Die abgefahrensten Anblicke beim Festival-Finale Terremoto (subjektive Auswahl); Platz 2: Turbonegro-Sänger Hank von Helvete abgeschminkt in zivil, mit weißem Shirt und Pferdeschwanz, sitzt eine Stunde nach seinem Rocksau-Auftritt im Backstage und sieht aus wie ein Altenpfleger bei der Zigarettenpause.
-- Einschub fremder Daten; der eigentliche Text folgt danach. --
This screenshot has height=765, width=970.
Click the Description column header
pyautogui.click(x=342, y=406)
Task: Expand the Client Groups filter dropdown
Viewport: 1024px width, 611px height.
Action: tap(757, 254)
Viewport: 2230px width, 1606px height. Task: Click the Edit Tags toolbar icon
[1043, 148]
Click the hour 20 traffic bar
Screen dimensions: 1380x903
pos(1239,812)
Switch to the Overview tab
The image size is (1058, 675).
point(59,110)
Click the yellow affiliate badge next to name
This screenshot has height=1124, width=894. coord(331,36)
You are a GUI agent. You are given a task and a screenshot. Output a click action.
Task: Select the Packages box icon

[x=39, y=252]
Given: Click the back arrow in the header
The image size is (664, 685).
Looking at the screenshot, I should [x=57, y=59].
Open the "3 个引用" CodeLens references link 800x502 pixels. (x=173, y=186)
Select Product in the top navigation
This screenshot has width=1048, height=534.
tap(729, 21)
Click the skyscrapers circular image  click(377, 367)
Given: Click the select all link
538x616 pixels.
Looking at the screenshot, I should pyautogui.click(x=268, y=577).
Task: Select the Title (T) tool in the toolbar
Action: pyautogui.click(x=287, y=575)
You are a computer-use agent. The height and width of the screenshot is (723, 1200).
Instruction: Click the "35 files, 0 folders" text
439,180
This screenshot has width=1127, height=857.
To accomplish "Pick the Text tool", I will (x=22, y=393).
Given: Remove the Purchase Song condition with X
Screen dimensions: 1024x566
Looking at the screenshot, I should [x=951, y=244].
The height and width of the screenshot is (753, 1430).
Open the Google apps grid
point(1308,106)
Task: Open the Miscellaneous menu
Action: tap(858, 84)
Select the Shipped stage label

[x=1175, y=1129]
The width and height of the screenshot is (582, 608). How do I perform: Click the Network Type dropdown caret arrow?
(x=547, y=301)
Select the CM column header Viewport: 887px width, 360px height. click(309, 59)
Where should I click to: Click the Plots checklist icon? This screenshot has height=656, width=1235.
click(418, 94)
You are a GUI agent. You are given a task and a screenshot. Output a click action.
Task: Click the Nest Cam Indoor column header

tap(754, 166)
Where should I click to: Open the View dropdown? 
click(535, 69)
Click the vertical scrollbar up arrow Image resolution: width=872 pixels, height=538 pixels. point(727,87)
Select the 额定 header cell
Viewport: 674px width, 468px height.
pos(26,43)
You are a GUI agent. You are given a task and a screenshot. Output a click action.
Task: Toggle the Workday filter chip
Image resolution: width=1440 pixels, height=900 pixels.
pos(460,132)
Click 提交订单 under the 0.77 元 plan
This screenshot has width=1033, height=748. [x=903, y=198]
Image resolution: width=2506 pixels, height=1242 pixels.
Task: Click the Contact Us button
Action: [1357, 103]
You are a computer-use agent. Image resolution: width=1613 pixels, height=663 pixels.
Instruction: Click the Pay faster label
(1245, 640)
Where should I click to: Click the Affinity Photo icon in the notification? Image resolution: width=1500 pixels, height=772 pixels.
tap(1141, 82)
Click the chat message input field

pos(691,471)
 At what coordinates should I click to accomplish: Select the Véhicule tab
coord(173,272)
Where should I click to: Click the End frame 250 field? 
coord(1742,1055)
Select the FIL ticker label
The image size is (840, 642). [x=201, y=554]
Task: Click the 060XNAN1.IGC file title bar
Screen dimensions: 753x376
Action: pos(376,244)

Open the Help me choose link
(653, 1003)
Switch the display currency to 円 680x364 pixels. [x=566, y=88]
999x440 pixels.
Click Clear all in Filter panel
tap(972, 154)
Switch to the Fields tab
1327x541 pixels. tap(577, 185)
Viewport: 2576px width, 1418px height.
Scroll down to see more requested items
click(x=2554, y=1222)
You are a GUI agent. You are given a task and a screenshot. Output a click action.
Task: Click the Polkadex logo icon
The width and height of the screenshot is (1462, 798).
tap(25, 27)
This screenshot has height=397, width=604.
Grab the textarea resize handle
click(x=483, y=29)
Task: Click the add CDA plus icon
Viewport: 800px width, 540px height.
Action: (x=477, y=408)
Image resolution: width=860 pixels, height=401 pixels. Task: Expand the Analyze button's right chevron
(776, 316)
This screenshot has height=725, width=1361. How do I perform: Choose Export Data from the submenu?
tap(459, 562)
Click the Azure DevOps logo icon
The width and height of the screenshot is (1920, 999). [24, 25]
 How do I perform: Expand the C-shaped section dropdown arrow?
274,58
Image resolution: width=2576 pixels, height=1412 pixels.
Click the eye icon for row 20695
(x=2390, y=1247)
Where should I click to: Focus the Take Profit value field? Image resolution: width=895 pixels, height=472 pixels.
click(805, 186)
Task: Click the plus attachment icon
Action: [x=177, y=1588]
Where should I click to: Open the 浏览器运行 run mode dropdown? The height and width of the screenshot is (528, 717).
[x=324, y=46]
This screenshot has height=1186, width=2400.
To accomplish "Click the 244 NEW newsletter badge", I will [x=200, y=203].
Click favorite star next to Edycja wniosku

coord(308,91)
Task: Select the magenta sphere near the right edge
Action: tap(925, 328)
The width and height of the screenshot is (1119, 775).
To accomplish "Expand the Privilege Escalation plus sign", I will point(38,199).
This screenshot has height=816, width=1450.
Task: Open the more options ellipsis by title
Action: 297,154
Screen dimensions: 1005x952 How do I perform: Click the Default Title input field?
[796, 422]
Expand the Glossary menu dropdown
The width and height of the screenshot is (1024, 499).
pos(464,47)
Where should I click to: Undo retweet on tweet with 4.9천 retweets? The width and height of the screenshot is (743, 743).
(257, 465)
Platz 1: Tim de Laughter, hyperaktiv-euphorisierter Chef (etwa: Flaming Lip Wayne Coyne in Achter-Potenz) des erstaunlichen Polyphonic Spree (23 lachende Menschen in weißen Roben, die auf Flöten, Harfen, Gezupf und Gebläs‘ die schönsten psychedelischen Sonntagmorgenlieder spielen) rutscht am Bühnenrand aus und fällt hintüber 2,50 Meter in den Fotograben. Schocksekunde – dann springt er mit erhobenen Armen hoch und weiter geht’s. Es sei ihm nichts passiert, erzählt er später (was Adrenalin alles kann), es habe ihm nur zu denken gegeben, dass seine Band weiterspielte.

Als place to be für Das Etwas Andere Konzert Zum Mittag hat sich Bühne Zwei schon tags zuvor bei Electric Six erwiesen. Keine Ahnung, ob man die in einem Jahr noch kennt – für den Moment sind sie ganz groß, mit Dick Valentine als undurchsichtig grinsendem Frontmann. Man geht erfrischt in den Tag – und langweilt sich dann etwas beim Gerocke der Datsuns und den ewigen Blackmail mit Brian-Molko-Imitator Aydo Abay. Oder hier, HIM und The Rasmus: Ist’s erlaubt, diese zwei Bands in ein und den selben Topf zu werfen? Und den dann nicht mehr allzu oft aufzumachen?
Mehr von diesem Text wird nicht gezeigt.